[Saved data entries]
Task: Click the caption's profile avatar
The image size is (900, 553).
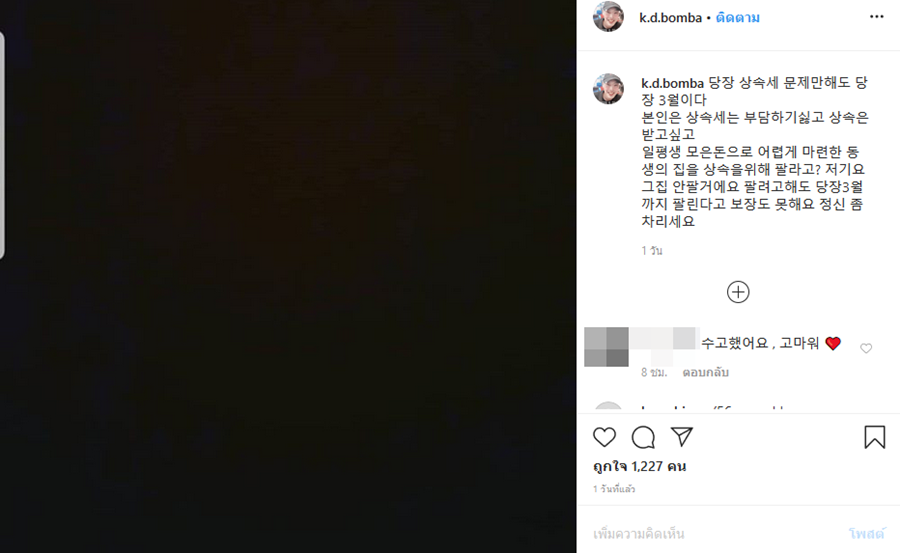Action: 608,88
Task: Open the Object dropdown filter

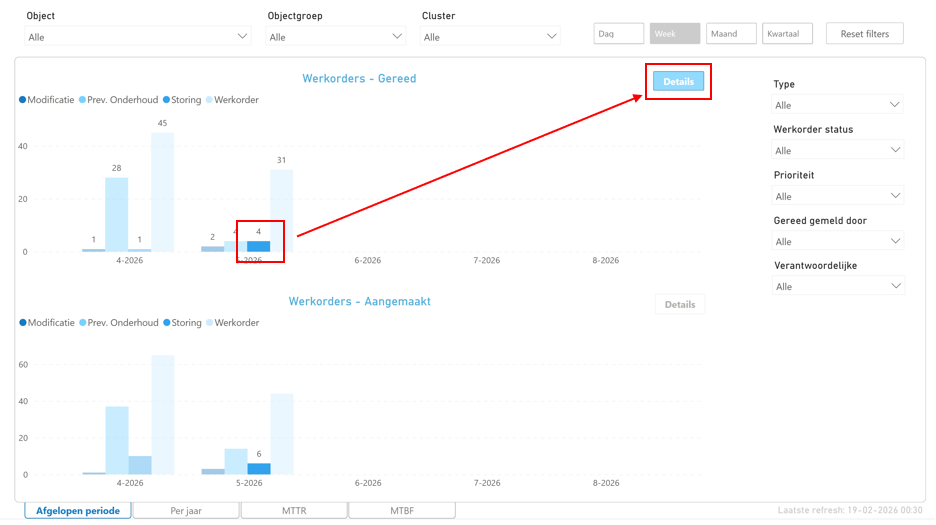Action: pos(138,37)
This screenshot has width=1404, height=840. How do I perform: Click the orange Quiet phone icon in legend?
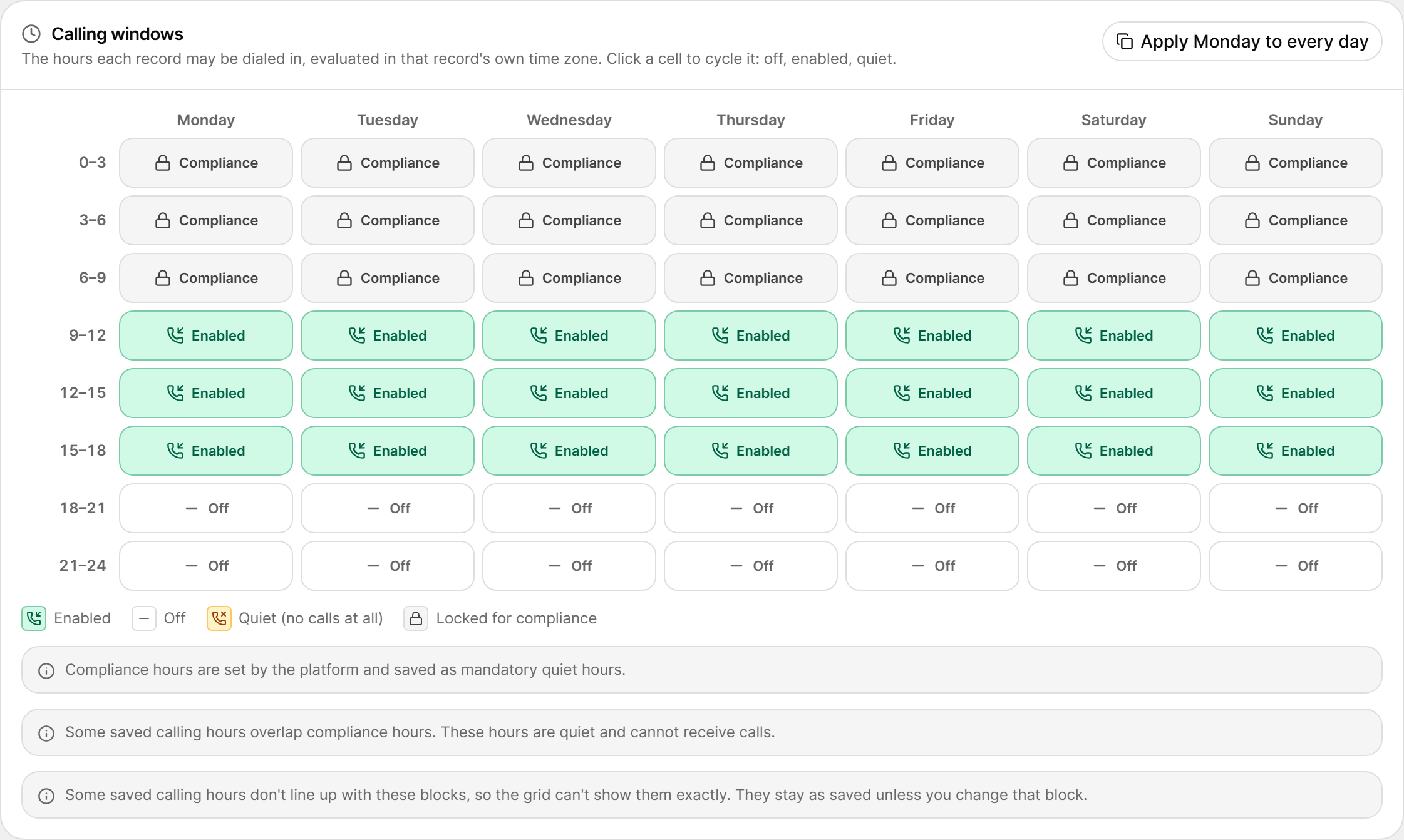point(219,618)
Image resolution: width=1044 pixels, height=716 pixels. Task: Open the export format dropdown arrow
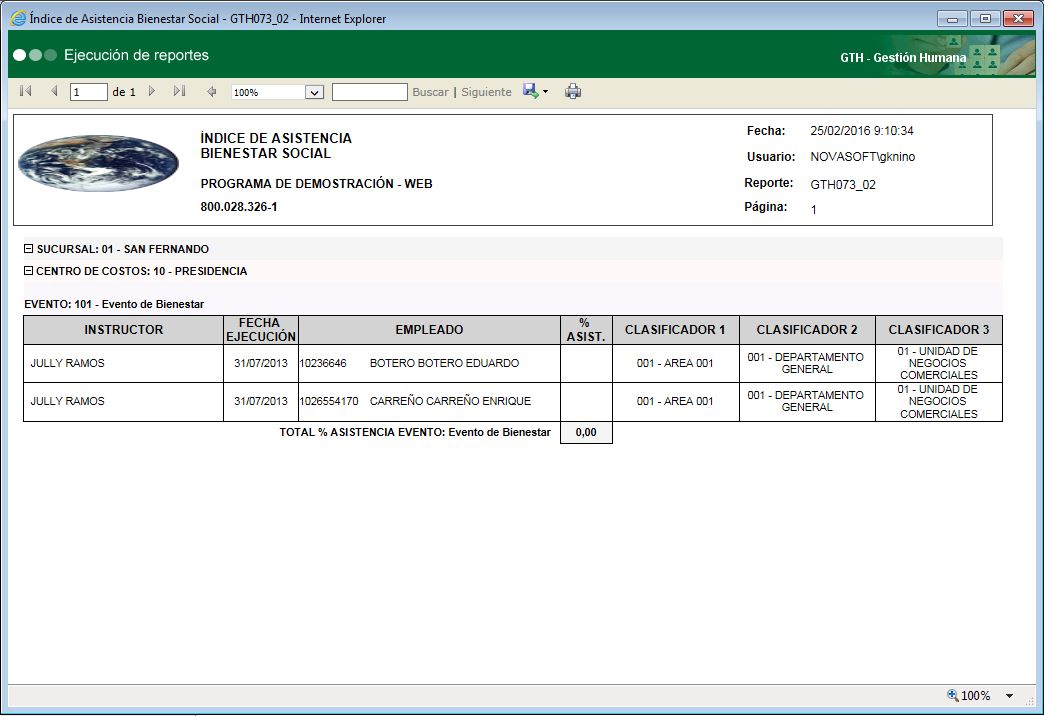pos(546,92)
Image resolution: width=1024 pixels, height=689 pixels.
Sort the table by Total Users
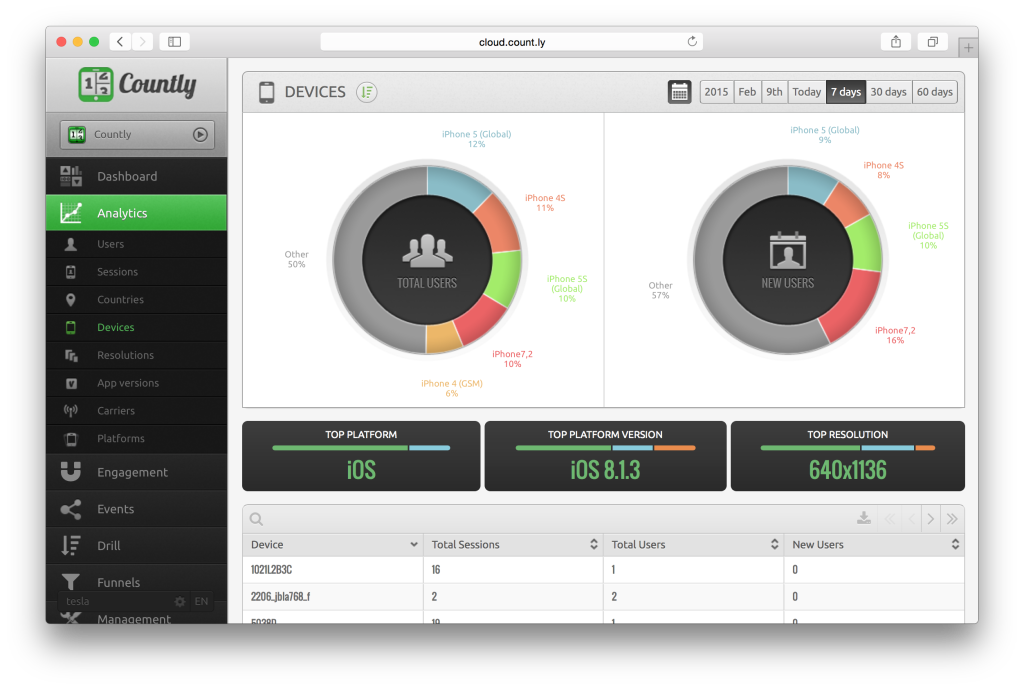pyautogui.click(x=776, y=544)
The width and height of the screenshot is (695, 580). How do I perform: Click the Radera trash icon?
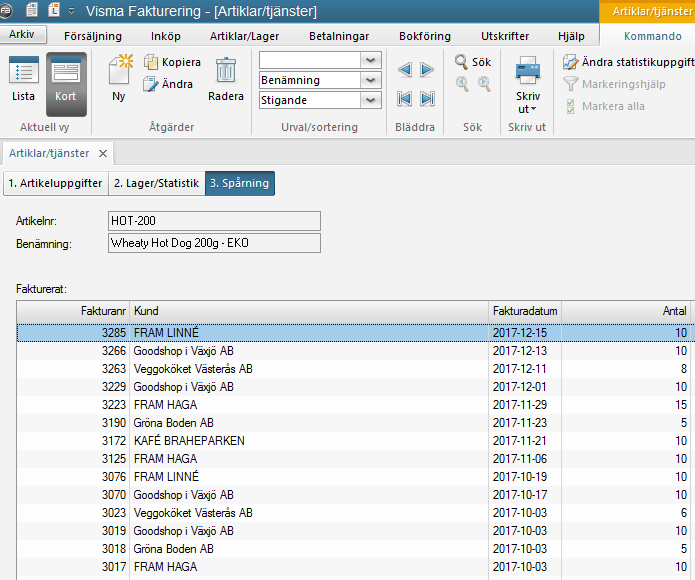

▶ _Task goal_:
Write out, word for word, only the lines from the one containing "Image resolution: width=1024" to the end of the data above; the pictures stay out.

▶ _Exercise result_:
Image resolution: width=1024 pixels, height=689 pixels.
Sort the table by Total Users
pyautogui.click(x=776, y=544)
The width and height of the screenshot is (695, 580). How do I perform: Click the Radera trash icon?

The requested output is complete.